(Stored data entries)
■ ■ ■ ■ ■

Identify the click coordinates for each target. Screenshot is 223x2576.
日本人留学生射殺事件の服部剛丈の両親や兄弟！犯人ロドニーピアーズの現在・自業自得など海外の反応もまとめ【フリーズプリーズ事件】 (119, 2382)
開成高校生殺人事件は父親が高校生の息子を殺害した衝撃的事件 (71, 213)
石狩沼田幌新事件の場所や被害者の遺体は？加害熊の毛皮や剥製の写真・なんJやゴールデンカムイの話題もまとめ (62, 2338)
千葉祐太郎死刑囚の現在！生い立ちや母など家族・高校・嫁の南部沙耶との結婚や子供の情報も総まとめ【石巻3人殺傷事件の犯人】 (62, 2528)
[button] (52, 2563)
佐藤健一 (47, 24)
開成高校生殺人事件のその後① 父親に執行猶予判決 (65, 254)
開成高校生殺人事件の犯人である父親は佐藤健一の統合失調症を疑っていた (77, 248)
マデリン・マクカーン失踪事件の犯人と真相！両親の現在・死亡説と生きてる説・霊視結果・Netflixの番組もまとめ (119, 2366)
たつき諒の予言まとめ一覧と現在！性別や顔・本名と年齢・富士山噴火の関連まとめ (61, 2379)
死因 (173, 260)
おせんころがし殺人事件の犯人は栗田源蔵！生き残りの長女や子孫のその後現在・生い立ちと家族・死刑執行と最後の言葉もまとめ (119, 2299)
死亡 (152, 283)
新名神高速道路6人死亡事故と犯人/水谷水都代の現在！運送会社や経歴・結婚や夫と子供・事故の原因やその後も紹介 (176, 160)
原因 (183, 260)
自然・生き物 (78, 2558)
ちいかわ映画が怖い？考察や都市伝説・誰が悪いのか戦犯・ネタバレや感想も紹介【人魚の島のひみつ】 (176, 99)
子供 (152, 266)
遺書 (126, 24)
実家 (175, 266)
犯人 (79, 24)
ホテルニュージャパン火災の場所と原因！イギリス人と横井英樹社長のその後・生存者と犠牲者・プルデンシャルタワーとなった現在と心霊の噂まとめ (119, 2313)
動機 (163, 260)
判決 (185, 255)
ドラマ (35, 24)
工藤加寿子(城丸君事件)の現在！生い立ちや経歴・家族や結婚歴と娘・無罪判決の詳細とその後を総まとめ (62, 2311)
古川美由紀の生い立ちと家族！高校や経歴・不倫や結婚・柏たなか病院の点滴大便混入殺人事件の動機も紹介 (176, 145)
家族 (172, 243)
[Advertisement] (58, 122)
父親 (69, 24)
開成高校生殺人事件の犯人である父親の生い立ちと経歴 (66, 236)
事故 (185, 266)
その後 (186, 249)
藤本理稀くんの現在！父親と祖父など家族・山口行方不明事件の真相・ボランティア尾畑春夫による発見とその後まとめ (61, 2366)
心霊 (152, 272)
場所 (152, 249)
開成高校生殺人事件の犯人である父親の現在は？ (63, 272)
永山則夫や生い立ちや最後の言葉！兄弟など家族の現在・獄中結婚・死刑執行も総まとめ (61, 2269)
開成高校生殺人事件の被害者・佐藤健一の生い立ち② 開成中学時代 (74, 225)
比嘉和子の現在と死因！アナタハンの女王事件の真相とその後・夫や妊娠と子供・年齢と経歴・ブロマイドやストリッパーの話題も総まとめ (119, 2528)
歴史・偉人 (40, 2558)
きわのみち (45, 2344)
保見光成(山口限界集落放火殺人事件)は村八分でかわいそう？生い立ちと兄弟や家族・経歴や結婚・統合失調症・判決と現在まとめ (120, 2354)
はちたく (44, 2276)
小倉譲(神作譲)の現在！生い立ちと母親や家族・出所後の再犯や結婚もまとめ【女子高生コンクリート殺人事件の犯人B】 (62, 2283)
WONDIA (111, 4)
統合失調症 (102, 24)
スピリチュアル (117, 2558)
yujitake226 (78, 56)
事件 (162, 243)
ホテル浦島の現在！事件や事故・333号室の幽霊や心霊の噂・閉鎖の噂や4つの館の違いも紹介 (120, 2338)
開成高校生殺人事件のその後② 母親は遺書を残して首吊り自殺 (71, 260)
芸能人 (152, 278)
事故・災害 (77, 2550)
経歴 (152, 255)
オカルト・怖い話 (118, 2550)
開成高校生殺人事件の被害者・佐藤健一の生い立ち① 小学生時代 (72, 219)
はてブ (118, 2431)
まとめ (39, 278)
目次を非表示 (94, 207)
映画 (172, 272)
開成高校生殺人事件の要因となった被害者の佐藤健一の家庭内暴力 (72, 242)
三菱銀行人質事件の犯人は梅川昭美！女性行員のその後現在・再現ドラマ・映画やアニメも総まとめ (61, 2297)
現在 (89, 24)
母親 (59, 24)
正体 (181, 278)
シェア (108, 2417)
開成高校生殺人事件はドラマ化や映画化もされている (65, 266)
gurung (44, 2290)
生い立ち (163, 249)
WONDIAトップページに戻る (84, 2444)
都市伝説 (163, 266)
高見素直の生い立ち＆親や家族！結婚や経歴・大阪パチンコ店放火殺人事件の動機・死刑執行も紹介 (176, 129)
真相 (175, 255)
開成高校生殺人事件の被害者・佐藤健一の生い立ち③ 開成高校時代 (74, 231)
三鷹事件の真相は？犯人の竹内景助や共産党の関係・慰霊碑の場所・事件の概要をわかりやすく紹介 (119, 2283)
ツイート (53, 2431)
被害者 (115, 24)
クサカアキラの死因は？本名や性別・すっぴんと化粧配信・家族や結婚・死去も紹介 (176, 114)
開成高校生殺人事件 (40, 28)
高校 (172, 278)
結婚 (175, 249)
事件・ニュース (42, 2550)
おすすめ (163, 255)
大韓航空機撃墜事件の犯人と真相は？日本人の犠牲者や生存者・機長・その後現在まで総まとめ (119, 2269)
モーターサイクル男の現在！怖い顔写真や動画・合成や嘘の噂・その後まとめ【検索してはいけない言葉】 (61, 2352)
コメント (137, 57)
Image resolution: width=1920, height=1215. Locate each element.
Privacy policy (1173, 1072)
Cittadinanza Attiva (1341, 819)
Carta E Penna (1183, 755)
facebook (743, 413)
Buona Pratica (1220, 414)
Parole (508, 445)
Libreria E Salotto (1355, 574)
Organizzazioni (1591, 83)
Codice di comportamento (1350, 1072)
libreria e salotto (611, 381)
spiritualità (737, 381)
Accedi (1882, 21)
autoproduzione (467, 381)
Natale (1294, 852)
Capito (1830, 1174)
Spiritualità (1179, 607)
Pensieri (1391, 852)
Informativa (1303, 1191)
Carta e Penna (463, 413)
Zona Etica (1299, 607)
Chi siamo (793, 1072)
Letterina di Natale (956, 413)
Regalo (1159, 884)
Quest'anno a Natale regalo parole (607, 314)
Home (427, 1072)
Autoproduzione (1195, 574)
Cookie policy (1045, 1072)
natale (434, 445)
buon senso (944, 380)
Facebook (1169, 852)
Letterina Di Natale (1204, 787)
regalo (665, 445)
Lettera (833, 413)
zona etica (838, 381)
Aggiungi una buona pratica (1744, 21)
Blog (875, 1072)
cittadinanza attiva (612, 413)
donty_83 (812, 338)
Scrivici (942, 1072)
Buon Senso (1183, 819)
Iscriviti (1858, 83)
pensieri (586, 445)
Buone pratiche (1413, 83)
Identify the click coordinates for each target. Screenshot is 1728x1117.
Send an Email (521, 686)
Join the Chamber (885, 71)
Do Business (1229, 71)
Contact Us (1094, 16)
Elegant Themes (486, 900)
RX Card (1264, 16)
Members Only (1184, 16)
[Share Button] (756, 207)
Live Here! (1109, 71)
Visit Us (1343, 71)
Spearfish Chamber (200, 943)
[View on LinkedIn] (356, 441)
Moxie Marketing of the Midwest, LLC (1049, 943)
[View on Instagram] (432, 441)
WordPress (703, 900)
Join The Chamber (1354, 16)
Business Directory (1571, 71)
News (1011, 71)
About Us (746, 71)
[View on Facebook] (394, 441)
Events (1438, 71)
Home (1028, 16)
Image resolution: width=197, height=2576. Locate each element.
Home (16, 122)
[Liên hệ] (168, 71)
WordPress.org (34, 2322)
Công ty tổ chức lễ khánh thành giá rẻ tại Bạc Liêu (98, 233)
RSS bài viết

■ ■ ■ ■ ■

▸ **The problem**
Lines that include the word "each" are to be extracted from the data above.

▸ **Solution to this exercise**
Identify the click coordinates for each target. Screenshot is 223x2576.
Image resolution: width=1920, height=1215. Locate each element.
Identify the click coordinates for each target. Screenshot is 1728x1117.
Image resolution: width=197, height=2576. Locate each element.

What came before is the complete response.